Visible to the public TWC: Option: Small: FRADE: Model Human Behavior for Flash cRowd Attack DEfenseConflict Detection Enabled

Project Details

Performance Period

Oct 01, 2013 - Dec 31, 2016


University of Southern California

Award Number

Outcomes Report URL

Application-level, aka ``flash-DDoS'' attacks are the most challenging form of distributed denial of service (DDoS). They flood the victim with legitimate-like service requests generated from numerous bots. There is no defense today that is even remotely effective against flash-DDoS attacks, thus such attacks are today a serious and unmitigated threat to any server.
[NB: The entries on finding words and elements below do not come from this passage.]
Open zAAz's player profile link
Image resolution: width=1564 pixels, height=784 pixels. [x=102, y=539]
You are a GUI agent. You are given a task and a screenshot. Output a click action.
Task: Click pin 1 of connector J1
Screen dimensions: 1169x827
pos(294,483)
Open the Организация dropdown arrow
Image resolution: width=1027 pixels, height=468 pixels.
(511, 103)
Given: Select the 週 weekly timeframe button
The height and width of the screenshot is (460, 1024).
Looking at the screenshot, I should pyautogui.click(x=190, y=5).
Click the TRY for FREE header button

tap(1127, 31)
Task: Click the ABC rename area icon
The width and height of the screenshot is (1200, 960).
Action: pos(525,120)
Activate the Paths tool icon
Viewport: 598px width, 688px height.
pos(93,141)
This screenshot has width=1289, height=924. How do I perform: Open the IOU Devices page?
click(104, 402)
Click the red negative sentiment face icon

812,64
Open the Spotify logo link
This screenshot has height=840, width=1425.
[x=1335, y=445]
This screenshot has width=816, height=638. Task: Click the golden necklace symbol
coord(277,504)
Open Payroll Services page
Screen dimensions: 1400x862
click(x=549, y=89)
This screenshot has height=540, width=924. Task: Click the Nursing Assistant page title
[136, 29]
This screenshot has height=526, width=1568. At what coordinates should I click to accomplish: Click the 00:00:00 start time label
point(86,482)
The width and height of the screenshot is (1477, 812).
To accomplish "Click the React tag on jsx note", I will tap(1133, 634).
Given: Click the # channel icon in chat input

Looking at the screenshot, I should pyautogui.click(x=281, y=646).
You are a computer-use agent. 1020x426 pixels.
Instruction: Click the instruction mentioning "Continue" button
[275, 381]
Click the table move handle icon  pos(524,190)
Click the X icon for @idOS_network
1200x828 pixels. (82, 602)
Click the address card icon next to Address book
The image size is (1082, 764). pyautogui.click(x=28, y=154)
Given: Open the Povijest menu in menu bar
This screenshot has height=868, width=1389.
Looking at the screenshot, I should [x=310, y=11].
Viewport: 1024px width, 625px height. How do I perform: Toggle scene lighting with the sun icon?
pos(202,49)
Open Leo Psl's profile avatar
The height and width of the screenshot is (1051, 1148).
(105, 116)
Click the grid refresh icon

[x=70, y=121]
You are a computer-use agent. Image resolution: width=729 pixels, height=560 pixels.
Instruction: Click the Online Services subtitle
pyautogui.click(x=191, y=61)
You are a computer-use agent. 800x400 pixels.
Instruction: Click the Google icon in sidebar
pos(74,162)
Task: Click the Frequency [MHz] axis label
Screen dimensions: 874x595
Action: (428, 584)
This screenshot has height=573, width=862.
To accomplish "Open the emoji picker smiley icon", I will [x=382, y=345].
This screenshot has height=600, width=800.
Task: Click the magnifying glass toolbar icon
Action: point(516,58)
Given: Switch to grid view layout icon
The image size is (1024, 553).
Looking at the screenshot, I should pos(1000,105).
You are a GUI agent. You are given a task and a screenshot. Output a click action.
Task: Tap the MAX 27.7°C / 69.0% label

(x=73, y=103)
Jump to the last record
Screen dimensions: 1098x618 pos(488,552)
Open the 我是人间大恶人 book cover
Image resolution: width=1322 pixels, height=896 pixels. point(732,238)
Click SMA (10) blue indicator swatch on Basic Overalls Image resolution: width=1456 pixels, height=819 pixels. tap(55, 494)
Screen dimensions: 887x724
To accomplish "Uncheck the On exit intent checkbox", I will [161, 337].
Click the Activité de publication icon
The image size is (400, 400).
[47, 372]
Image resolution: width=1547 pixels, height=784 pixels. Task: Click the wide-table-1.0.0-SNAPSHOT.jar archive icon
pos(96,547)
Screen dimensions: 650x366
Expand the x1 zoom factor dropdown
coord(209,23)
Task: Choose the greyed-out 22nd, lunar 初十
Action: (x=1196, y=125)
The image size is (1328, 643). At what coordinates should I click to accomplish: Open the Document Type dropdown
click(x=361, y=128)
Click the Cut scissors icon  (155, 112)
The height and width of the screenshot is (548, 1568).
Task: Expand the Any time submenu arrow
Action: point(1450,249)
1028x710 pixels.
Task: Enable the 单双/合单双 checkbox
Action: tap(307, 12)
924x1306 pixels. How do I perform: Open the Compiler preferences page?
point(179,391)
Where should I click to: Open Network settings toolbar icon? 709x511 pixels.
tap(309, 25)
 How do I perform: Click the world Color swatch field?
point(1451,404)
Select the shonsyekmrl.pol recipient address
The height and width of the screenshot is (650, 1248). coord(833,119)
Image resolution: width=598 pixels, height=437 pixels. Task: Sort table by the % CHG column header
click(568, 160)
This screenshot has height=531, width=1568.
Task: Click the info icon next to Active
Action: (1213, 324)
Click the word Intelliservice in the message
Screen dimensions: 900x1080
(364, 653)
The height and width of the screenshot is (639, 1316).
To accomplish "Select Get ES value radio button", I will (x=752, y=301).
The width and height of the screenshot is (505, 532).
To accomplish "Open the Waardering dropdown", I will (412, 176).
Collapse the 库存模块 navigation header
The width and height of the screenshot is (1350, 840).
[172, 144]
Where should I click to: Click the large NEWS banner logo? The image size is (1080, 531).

Our project works on developing defenses against flash-DDoS attacks that can pinpoint traffic sent by automated bots and differentiate it from human-generated traffic. Bot IPs are then blacklisted and their traffic filtered protecting the server under attack without any damage to legitimate users. Our project develops novel technologies called ASTUTE (pASsive TUring TEsts) to distinguish bots from human users, by modeling three aspects of human user behavior: (1) dynamics of human-server interaction, (2) human preference for server content, and (3) human processing of visual and textual cues. IP addresses of detected bots will be blacklisted and their traffic will be dropped during server overload. ASTUTE technologies model human behavior without conscious human participation, thus performing Turing tests (human vs machine differentiation) transparently to humans.

We will implement all our code as extensions of popular open-source server platforms, such as Apache (for Web) and bind (for DNS). At the end of this work we will deliver working prototypes of these extensions, thus our research will directly transition into practice for any interested party at no cost to them. All our code will be released as open-source under the GNU GPL v3 license.